While Donelan told Parliament today: “We will strike new agreements that allow for the free and safe exchange of data across borders and continue to engage with the EU and its institutions, with a view to ensuring our existing data adequacy decisions remain in place.”

It is not entirely clear where the government is headed here but a concern previously raised by digital rights groups is the U.K. is laying the ground for a “soft-touch” approach to inking its own adequacy agreements with third countries in order to position the UK to act as a data hub — opening up knock-on risks for U.K. citizens (or indeed others whose data has been passed to the UK) if local data processors end up funneling their information on to risky locations elsewhere.

Questions over the ICO’s independence 

An area of concern since the data reform was mooted has been whether the government will seek to interfere with the independence of the data protection watchdog, the ICO. DSIT claims the bill will “strengthen the Information Commissioner’s Office (ICO) through the creation of a statutory board with a chair and chief executive, so it can remain a world-leading, independent data regulator and better support organisations to comply with data regulation.”

And in a canned (or, well, cowed) comment accompanying the department’s PR, John Edwards, the information commissioner, sounds a cautious welcome — writing: “The Bill will ensure my office can continue to operate as a trusted, fair and independent regulator. We look forward to continuing to work constructively with the Government to monitor how these reforms are expressed in the Bill as it continues its journey through Parliament.”

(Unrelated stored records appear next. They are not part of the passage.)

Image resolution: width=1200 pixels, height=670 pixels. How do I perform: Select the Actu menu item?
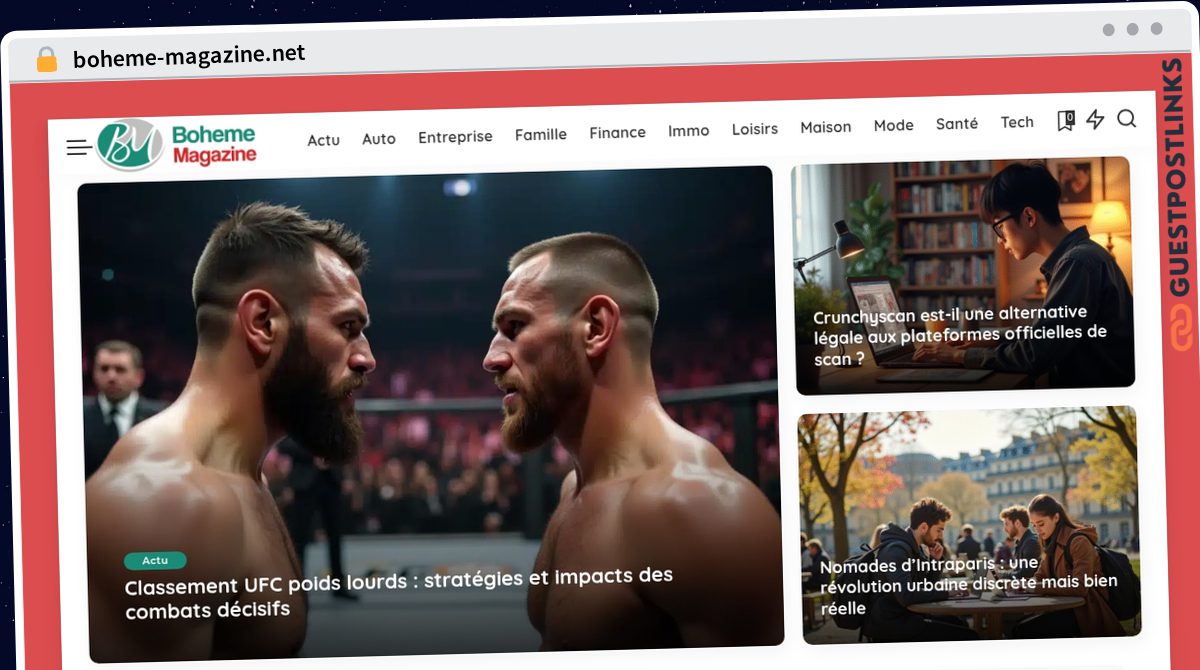click(322, 140)
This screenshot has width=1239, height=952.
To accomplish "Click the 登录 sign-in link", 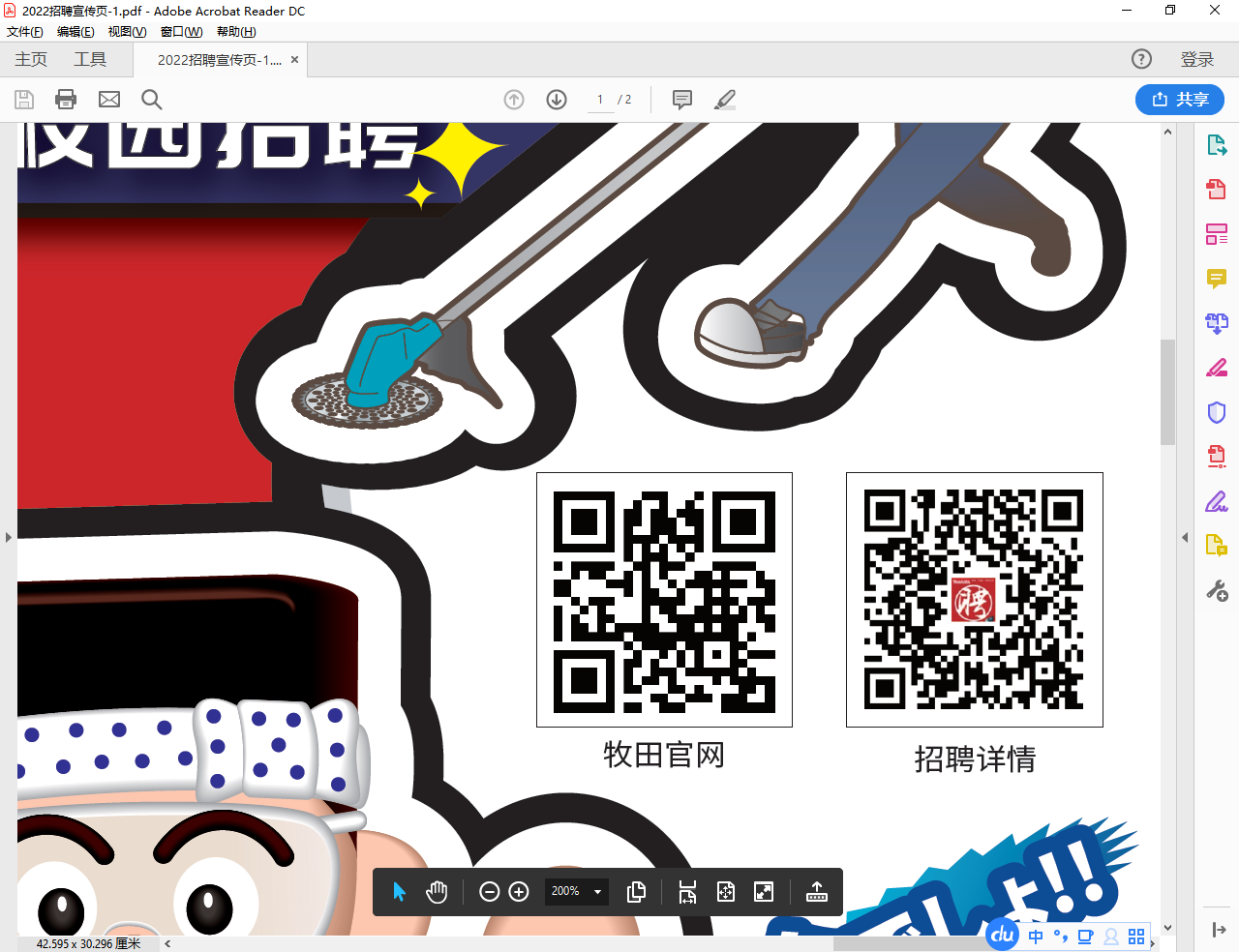I will (1196, 60).
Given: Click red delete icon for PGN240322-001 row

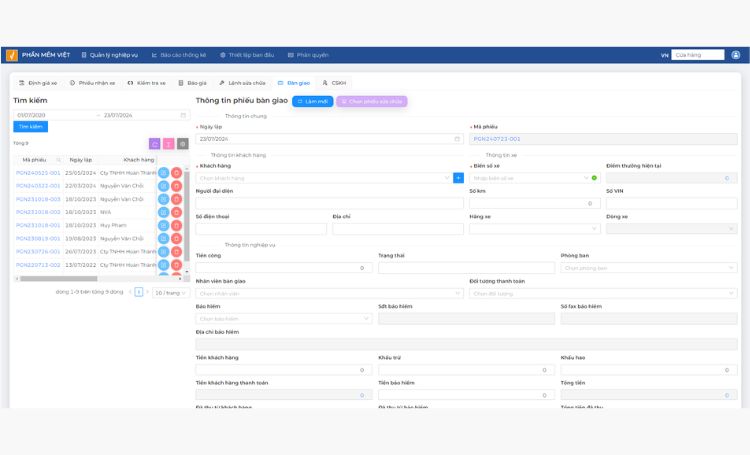Looking at the screenshot, I should click(x=177, y=186).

However, as noted above, the bill specifies that the secretary of state can appoint board members and has a role in recommending the chair — so concerns about the scope for political inference in the ICO’s function by selecting people who will be steering its priorities seems unlikely to die down.

Higher fines for nuisance calls and texts

In a populist measure, fines for nuisance calls and texts are being beefed up — to either 4% of global turnover or £17.5 million, whichever is greater.

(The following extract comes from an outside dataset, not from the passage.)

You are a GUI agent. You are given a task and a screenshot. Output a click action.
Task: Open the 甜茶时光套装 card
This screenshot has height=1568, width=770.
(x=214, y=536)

However, an obvious question here is how U.K.-administered fines will be able to tackle a problem that’s often perpetrated by scammers based offshore, in countries outside its legal jurisdiction. Ergo, this headline-grabber may not amount to much in the way of positive change either.

Digital verification 

The government says the bill will introduce a framework for the use of “trusted and secure digital verification services” — to allow people to prove their identity digitally “if they choose to do so,” using “certified digital identities that make it easier and quicker for people to prove things about themselves.”

This might be a U.K. response to the EU’s own plan for a digital identity, unveiled back in mid 2021.

Equally, the U.K.’s Online Safety Bill looks set to drive requirements that platforms offer ways for users to verify their IDs, so focusing on this area may be aimed at enabling the wider digital regulations it’s cooking.